# Peperoncino Substitutes



## shel (Dec 20, 2006)

There's a steamed calamari recipe I want to try and one of the seasoning ingredients is peperoncino, the Italian chile peppers, sprinkled on the calamari after it's cooked and just prior to serving. If I can't find them here, what would be a good substitute?

*Edit:* Just to be clear, I'm not looking to substitute for the pickled or jarred peppers, but for the plain chile peppers.


----------



## ed buchanan (May 29, 2006)

Shel! 
Ask your local pizzaria they usually use them on pizza or on antipasto platters, and some salads.


----------



## phatch (Mar 29, 2002)

A mild pickled pepper of most any sort wouldn't be out of place, the main issue is one of if they're not hot enough for your taste. 

Jarred banana peppers are commonly available. In the US they're bigger than the classic pepperoncino, but I think they have the same taste and texture. Wikipedia redirects you to pepperoncini if you search banana pepper.


----------



## shel (Dec 20, 2006)

I guess I wasn't clear - my fault. Pickled, or jarred, pepper is not what's needed in the dish - just the regular, plain chile pepper. I've never had a plain peperoncino, so I don't know the flavor profile and what might be a good substitute.


----------



## phatch (Mar 29, 2002)

That's a little trickier, true and i don't think it is completely standardized usage.

Lidia Bastianich always calls red pepper flakes/crushed red pepper pepperoncino as she tosses them into a dish. Which I would think is hotter than what you're looking for and also not fresh.

# # # # #

_WRITTEN INSTRUCTION 1_:
In the peperoncino thread, why does phatch suggest jarred banana peppers as a substitute? Answer in one to three sentences.
The thread above and the records that follow come from unrelated sources.

# # # # #

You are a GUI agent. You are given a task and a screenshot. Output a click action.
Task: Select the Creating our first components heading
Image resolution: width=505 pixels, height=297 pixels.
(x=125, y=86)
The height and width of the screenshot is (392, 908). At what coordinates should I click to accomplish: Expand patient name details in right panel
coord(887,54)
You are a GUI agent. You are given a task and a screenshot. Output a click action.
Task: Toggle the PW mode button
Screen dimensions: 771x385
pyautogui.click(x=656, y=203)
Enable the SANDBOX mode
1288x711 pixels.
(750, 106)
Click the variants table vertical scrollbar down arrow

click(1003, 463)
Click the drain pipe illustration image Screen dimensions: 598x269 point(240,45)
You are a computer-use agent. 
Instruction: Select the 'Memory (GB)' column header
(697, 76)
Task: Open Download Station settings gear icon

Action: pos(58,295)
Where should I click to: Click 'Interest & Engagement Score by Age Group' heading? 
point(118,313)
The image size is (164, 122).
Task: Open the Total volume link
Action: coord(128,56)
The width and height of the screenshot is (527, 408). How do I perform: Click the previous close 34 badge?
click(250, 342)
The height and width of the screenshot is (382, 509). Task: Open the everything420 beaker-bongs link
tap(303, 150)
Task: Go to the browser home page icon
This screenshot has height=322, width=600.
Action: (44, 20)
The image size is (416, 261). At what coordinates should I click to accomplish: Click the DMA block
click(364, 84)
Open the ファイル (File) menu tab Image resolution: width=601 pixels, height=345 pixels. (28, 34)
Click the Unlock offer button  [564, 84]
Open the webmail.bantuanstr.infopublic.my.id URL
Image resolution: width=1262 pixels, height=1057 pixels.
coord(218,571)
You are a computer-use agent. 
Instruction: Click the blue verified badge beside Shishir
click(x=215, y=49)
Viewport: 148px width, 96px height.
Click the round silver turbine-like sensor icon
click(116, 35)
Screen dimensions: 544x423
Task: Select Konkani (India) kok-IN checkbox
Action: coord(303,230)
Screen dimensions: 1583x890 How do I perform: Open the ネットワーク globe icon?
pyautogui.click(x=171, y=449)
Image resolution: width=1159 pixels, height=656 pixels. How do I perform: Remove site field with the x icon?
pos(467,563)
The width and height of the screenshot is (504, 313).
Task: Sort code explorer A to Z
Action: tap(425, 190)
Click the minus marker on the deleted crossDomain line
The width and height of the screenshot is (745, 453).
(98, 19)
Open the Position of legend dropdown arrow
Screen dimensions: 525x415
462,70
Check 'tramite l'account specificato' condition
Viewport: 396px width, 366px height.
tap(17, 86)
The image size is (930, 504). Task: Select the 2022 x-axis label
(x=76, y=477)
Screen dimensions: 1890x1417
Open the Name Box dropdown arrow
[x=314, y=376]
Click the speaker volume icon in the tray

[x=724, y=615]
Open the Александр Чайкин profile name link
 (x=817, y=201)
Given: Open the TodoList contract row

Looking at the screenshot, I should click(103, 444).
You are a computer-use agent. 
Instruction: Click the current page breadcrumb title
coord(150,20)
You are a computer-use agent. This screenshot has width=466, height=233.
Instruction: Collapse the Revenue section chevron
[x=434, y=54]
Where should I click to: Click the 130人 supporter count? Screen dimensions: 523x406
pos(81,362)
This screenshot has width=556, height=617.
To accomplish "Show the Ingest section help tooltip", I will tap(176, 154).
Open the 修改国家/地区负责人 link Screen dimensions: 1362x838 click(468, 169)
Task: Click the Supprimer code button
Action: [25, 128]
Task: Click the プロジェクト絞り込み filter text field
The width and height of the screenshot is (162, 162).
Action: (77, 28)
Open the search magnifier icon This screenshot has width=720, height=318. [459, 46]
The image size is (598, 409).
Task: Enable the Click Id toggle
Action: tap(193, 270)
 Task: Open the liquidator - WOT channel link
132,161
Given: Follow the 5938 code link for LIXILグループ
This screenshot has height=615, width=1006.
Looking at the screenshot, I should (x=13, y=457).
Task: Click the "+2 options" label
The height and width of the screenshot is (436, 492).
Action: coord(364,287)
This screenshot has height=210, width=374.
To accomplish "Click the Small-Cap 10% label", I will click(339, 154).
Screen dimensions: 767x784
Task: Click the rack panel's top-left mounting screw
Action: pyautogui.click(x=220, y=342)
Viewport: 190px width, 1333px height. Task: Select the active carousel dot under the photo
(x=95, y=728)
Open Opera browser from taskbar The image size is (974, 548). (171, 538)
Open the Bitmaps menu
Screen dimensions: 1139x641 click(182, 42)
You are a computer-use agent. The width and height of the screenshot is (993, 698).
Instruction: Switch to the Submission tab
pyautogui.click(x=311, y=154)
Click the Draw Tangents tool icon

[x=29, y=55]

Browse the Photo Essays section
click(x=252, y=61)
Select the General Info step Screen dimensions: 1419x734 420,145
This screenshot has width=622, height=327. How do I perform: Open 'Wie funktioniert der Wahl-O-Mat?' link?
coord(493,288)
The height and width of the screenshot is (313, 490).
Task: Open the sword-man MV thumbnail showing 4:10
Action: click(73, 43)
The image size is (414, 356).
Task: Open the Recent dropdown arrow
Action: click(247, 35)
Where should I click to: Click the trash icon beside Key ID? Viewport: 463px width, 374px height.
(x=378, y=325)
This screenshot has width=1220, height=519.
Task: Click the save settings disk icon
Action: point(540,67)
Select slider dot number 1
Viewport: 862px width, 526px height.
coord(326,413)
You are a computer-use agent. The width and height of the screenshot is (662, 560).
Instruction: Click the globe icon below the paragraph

# # # # #

_WRITTEN INSTRUCTION 2_:
Arrange as a numbered list the lines of the records from the line containing "Given: Open the TodoList contract row" through the line containing "coord(150,20)", both included, leaving out blank lines.

_EXERCISE ANSWER 1_:
Phatch says jarred banana peppers are commonly available. In the US they are bigger than the classic pepperoncino, but phatch thinks they have the same taste and texture.

_EXERCISE ANSWER 2_:
1. Given: Open the TodoList contract row
2. Looking at the screenshot, I should click(103, 444).
3. You are a computer-use agent. 
4. Instruction: Click the current page breadcrumb title
5. coord(150,20)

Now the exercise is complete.